Itulah panggung sandiwara. Satu hal yang menjadi pembelajaran, yaitu 'dunia bukan panggung sandiwara'. Memang manusia ditakdirkan dalam kehidupan masing-masing. Namun Allah Swt, memberikan pilihan atas jalan kehidupan. Tentu saja pilihan ini ada konsekwensinya. Yaitu baik dan buruk, terpuji dan tercela. Dan semua ini bukan ditentukan sesuai dengan akal manusia. Tapi sesuai dengan hukum Allah Swt.
Ada kehidupan kekal setelah kehidupan di dunia, yaitu akherat. Semua perbuatan akan kita pertanggungjawabkan kelak di akherat. Nyatalah saat sekarang ketika sudah berbuat di dunia, bukan sebagai pemeran dari orang lain. Sebagai ahli ibadah atau ahli maksiat, semua akan bertanggungjawab sebagai individu masing-masing. Jadi tidak sebagaimana peran dalam panggung sandiwara, yang hanya sebagai pemain/pemeran saja.
Hendaklah kita mengingat firman Allah Swt bahwa setelah mati, kita pasti akan dibangkitkan:
“Orang-orang yang kafir mengatakan bahwa mereka sekali-kali tidak dibangkitkan. Katakanlah, “Tidak demikian. Demi Tuhanku, kalian benar-benar pasti dibangkitkan, kemudian akan diberitakan kepadamu apa yang telah kamu kerjakan”. Hal demikian adalah mudah bagi Allah.” [QS. At –Taghaabun [64]: 7]
Jadi, kita itu pasti dibangkitkan. Dan bukan hanya sekedar akan hidup lagi, kemudian otomatis masuk surganya Allah SWT, tapi kita akan diberikan berita tentang apa-apa yang telah kita kerjakan selama di dunia ini
Dan tidak sampai kepada pemberitaan saja, Allah SWT mengatakan bahwa kita akan diberikan balasan atas apa-apa yang telah kita kerjakan tersebut:
Dan ditiuplah sangkakala, maka tiba-tiba mereka keluar dengan segera dari kuburnya (menuju) kepada Rabb mereka. Mereka berkata: “Aduh celakalah kami! Siapakah yang membangkitkan kami dari tempat tidur kami (kubur)?” Inilah yang dijanjikan (Dzat) Yang Maha Pemurah dan benarlah Rasul-rasul (Nya). Tidak adalah teriakan itu selain sekali teriakan saja, maka tiba-tiba mereka semua dikumpulkan kepada Kami. Maka pada hari itu seseorang tidak akan dirugikan sedikitpun dan kamu tidak dibalasi, kecuali dengan apa yang telah kamu kerjakan.” (QS. Yaasiin [36]: 51-54)

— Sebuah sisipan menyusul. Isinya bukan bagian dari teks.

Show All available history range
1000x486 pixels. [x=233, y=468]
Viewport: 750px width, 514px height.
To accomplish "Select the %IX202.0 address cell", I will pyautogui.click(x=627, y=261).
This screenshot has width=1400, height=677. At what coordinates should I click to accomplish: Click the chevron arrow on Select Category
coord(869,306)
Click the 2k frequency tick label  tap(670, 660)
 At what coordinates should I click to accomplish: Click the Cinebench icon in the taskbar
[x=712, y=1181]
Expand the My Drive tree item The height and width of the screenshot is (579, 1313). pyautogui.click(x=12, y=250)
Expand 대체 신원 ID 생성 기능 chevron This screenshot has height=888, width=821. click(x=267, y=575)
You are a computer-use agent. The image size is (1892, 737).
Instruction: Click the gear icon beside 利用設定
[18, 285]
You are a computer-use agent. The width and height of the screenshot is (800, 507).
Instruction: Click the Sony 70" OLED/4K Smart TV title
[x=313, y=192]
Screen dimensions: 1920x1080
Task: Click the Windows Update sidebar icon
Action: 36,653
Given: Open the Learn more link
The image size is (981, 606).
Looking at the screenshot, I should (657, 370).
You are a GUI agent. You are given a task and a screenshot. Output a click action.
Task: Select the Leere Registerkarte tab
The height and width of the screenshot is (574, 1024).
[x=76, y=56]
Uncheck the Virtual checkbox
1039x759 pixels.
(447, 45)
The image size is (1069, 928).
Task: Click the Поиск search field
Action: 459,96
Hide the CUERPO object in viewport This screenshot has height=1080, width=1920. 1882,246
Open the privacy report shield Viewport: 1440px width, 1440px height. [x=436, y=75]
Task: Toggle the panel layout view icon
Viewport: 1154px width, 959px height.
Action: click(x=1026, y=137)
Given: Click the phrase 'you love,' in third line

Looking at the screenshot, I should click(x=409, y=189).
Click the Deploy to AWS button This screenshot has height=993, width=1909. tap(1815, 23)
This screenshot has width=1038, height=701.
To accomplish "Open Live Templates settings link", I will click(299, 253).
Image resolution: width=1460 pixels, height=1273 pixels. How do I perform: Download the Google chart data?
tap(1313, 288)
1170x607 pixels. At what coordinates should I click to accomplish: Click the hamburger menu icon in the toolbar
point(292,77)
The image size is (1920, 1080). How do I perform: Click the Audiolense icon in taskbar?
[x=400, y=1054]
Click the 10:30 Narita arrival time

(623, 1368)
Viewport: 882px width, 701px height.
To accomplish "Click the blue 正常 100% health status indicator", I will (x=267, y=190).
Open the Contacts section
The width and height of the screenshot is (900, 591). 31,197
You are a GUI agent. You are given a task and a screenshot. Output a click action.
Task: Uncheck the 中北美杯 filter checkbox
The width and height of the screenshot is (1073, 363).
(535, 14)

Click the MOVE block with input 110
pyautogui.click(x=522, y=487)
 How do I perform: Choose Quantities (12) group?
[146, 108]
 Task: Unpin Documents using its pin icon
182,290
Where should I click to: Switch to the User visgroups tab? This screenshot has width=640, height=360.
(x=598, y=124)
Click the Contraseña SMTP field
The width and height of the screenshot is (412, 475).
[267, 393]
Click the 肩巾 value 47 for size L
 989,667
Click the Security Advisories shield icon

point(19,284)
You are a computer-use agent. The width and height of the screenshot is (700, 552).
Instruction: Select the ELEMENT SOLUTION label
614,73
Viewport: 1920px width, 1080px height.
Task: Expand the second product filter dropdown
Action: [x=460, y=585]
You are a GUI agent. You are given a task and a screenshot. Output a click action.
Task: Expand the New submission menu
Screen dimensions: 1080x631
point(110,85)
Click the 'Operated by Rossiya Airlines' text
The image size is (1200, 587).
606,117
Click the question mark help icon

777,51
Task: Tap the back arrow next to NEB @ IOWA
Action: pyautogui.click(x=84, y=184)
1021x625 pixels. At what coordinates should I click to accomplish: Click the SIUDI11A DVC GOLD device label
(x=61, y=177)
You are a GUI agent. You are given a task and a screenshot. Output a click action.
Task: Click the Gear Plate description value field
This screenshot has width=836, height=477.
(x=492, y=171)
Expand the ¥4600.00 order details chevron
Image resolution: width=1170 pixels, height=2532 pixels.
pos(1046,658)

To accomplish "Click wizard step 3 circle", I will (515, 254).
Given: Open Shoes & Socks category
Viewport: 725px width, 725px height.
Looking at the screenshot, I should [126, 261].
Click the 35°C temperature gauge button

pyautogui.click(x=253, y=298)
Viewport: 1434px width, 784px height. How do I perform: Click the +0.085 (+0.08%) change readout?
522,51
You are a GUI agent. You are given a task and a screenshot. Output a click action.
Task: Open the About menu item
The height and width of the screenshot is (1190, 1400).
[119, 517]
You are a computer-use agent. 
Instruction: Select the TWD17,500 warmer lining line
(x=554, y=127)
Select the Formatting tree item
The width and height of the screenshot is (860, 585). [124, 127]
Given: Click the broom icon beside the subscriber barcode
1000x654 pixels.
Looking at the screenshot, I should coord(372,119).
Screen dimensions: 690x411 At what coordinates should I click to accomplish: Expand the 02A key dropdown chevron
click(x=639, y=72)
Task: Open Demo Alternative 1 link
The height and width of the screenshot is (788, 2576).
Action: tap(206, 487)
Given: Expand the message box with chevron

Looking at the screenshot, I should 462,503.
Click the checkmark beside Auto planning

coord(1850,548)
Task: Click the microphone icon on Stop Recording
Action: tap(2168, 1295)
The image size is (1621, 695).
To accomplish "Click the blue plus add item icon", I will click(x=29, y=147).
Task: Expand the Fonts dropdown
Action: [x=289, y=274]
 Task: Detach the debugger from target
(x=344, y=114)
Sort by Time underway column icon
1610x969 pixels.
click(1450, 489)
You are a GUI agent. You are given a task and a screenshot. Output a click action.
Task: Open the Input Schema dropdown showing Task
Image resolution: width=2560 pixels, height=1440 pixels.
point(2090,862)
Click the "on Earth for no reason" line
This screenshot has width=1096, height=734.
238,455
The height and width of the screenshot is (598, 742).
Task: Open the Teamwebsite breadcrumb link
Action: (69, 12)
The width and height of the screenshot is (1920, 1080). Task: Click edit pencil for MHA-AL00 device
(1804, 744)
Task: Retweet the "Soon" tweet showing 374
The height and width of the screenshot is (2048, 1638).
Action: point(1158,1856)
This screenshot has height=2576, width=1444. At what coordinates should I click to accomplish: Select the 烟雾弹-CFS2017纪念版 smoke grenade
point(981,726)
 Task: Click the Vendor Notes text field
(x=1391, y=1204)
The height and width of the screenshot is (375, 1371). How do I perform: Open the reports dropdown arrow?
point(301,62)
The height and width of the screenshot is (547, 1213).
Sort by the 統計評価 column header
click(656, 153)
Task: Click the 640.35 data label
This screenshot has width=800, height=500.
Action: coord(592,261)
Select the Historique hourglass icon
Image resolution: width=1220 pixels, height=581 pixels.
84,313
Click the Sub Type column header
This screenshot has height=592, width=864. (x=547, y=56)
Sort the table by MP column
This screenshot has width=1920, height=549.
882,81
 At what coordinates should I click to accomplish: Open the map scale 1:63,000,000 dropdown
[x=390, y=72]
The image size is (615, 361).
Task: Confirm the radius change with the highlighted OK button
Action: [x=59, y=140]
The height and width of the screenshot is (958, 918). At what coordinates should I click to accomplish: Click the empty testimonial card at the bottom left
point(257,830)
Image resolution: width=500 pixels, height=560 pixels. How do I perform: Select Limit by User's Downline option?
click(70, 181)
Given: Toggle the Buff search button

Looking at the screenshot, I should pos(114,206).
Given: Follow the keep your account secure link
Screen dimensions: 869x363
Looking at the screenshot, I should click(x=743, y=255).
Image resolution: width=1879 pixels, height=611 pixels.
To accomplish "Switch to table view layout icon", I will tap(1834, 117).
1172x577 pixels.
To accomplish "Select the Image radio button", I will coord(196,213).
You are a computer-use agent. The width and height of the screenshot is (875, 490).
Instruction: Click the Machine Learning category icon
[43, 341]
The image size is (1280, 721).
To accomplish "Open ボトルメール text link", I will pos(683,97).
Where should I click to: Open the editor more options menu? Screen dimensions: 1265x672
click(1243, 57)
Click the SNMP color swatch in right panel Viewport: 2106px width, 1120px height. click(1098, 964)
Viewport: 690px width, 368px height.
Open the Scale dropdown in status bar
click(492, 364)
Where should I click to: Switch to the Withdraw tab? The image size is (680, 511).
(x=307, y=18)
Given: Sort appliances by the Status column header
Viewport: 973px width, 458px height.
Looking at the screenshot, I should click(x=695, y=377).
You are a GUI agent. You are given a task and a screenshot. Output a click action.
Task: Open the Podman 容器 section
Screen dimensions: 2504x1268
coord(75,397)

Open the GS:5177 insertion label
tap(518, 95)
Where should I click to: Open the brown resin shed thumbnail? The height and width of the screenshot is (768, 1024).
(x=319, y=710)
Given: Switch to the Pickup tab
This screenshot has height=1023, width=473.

Masihkah percaya dengan "panggung sandiwara dalam sistem demokrasi?" Yang penuh tipu daya dan kepalsuan para pemainnya?
Sudah saatnya sadar akan beratnya pertanggungjawaban kelak di akherat. Allah sebagai pengatur yang telah menetapkan seluruh aturan di dalam Al Quran dan Sunnah RasulNya. Masihkah mau menjadi pemain-pemain sandiwara di dunia? Pemain yang hanya "sendiko dhawuh" (memgiyakan segala perintah) pada sutradara.Tidakkah takut akan segala azab Allah kelak?